Conference presentation: Quantitatively Accurate Simulation of Quantum Semiconductor Devices"
This work was done as a part of the Texas Instruments-led program NEMO (for NanoElectronics MOdeling) program. The UT-Dallas work is primarily that of R. Chris Bowen (Ph.D. student, graduated 1995, presently MTS in the Semiconductor Process and Device Center, TI), and Gerhard Klimeck (postdoc, presently MTS in the Nanoelectronics Branch, soon to be Raytheon-TI Systems).
NEMO was originally conceived to ba a super-computer based comprehensive model of resonant-tunneling devices, intended in large part to address the question of how small the valley current in these devices could be. The plan was guided by the conventional wisdom of the time (1993) to the effect that inelastic scattering had a major impact on the I(V) characteristics of resonant-tunneling diodes (RTDs). After all, most of the cumulative effort expended on physical device modeling (in terms of both man-hours and computer cycles) has been directed toward getting the scattering correct, as in the popular Monte Carlo models. Also, there had been experimental observations of effects that are clearly due to scattering, such as LO phonon echoes in the I(V) curves. Note that as of 1993, no theoretical calculation had come anywhere near fitting an experimental RTD I(V) curve.
However, what one must understand is that the current density in an RTD varies exponentially with the barrier width. Thus, by making thick barriers, one can attenuate the tunneling current to any desired degree and consequently shift the otherwise negligible processes into relative prominence. This is precisely the circumstance under which LO phonon echoes were observed. In realistic device applications, one always wants to operate the device at high current density (to maximize frequency response). Consequently, engineering devices have narrow barriers, and the direct tunneling processes may predominate. These are the sort of structures that we have focussed on.
(Most of the following work appears in R. Chris Bowen, Gerhard Klimeck, Roger Lake, William R. Frensley, and Ted Moise, "Quantitative Resonant Tunneling Diode Simulation," J. Appl. Phys. 81, 7845 .)

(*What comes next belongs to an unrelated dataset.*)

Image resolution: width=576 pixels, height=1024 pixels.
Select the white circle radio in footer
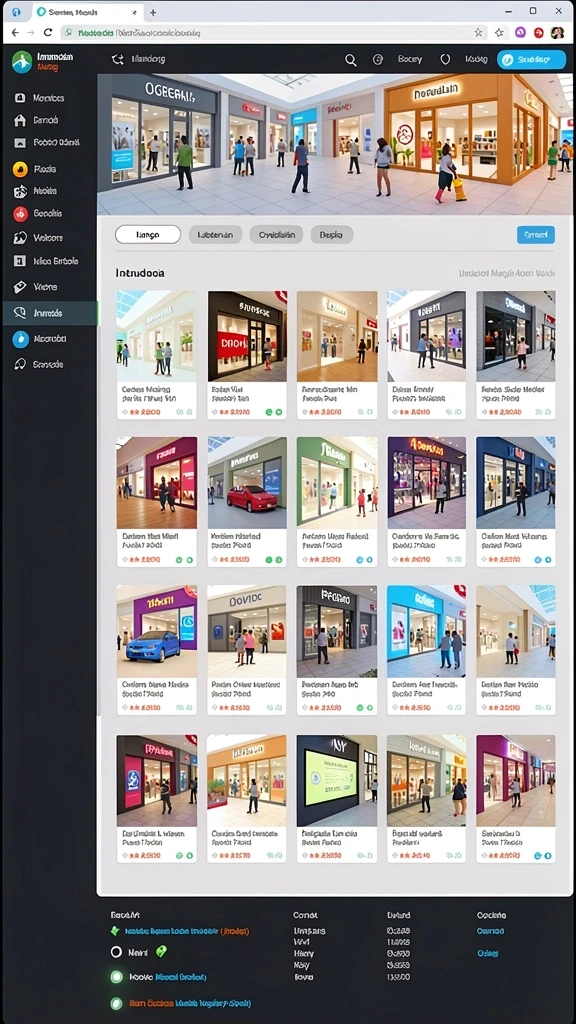tap(116, 952)
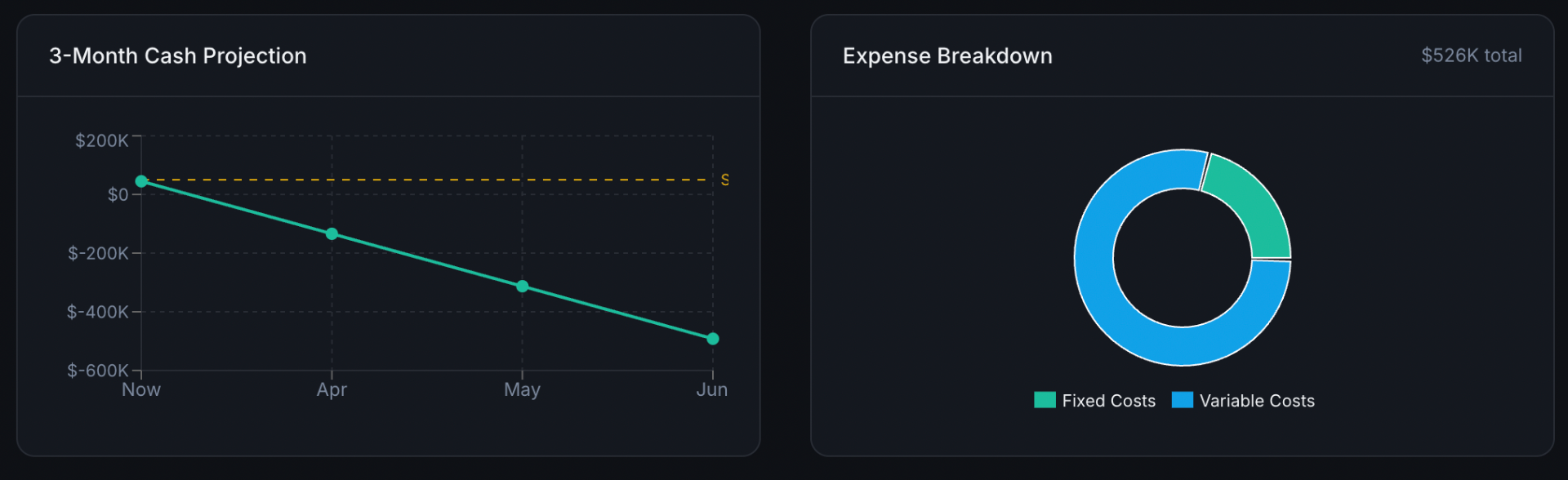Click the yellow threshold line end label

(724, 180)
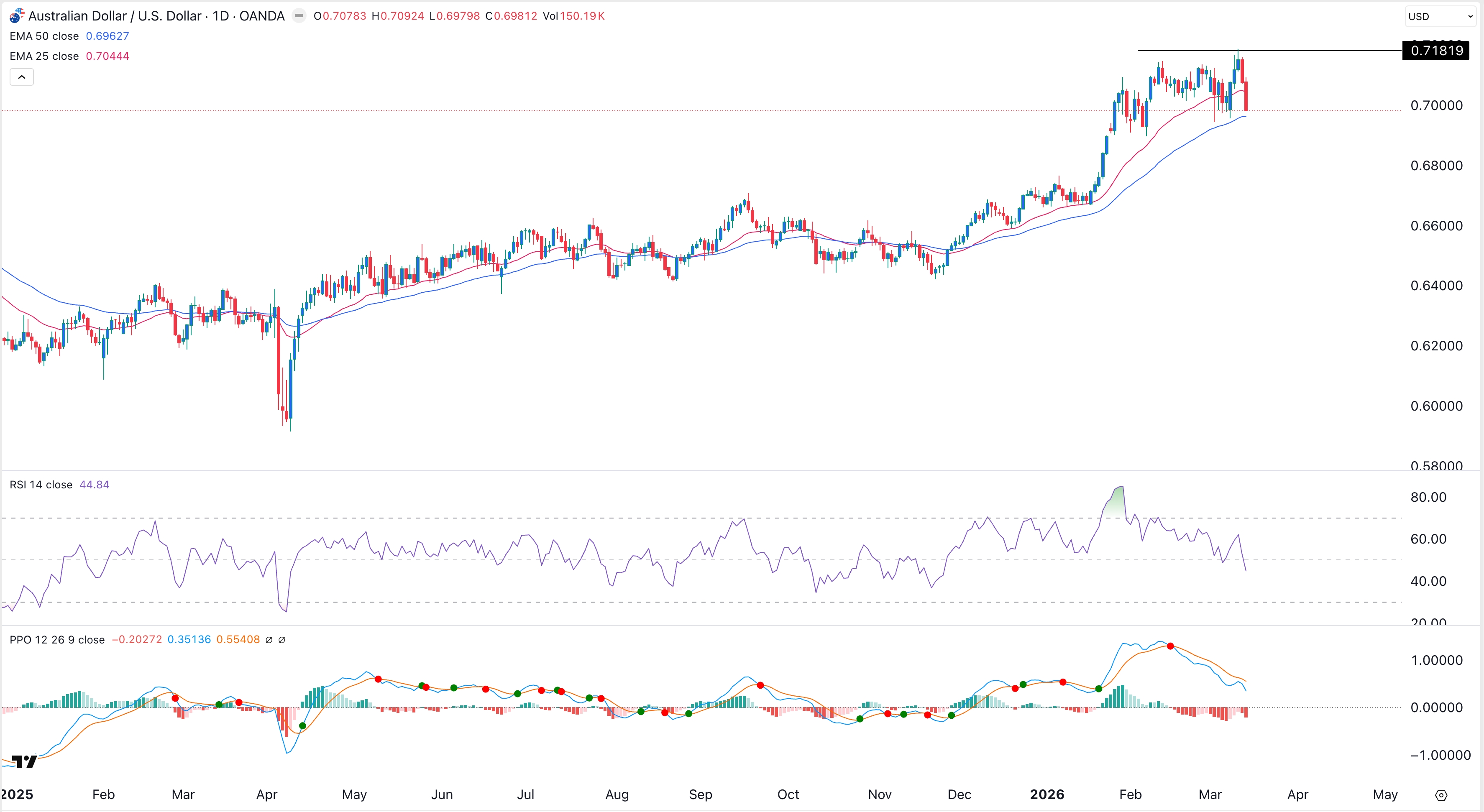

So, to begin, we will model the following structure:
We compare the results of a single-band effective-mass calculation with a ten-band tight-binding model (ten bands are required to get an accurate fit to the conduction band structure). Observe that the current density comes much closer to the experimental data with the 10 band model.
This improvement is really due to the incorporation of non-parabolicity in the conduction band, shifting the resonance energy and thus the turn-on voltage, and nonparabolicity in the imaginary band within the band gap. These effects had been described by Tom McGill, Joel Schulman, and Dave Ting, among others.
Now, the model for the charge in the cathode energy notch turns out to be a critical element of the calculation, because it determines the voltage drop across this region and thus the resonant voltage.
It also happens that the realistic band structure is not accurately represented by a separation-of-variables model, as illustrated below. The transverse dispersion relations do not line up at different longitudinal energies. This reduces the calculated peak current and broadens the peak of the I(V) curve. This effect was first reported by Timothy B. Boykin in Physical Review B 51, 2273 (1995).
Finally, including all of the above effects leads to this comparison with the experimental I(V) curve. The theoretical calculation overshoots the peak and undershoots the valley by about 10% of the peak current. This presumably represents the magnitude of the inelastic processes in this device. Also note that the peak and valley voltages have been accurately reproduced.
Thus, we believe that the physics of high-current density RTDs in III-V materials are now well understood.